On Friday night at Clemens Field, Boss faced many of those same alumni, fans and other locals during a uniform retirement ceremony at halftime of the football game. His former coach, C.A. Rath, opened the ceremony with a short talk and introduction.
“My football career started back in the seventh grade spanning all the way to my last year in the NFL,” Boss said. “I was fortunate enough to play this game of football for 17 years. Without a question, my fondest memories of playing this game were right here on this field without a doubt — playing for this coach and the other coaches that are here and to play alongside childhood friends that were also teammates and to represent my community with the Warriors on my chest.”
Boss, who wore No. 11 with the Warriors and graduated in 2002, didn’t perceive the honor as an individual accomplishment but representative of what the program accomplished as a team.
Boss, 35, attended the event surrounded by his family, including his parents, Bob and Teresa Boss, his wife Bree and their four children. His brother, Terry, who is the head men’s soccer coach at Oregon State, couldn’t be there.

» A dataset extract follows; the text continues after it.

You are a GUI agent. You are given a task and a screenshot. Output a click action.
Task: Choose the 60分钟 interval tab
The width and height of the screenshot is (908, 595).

“As I get older, it’s easier for me to recognize the two things in my life that fill me with the most pride,” Boss said. “The first one is my family, my wife and our beautiful four children and secondly, it is the opportunity to be able to call this town and this community my home. This community has always been very special to me and has always held a very special place in my heart and a place that I will always cherish.”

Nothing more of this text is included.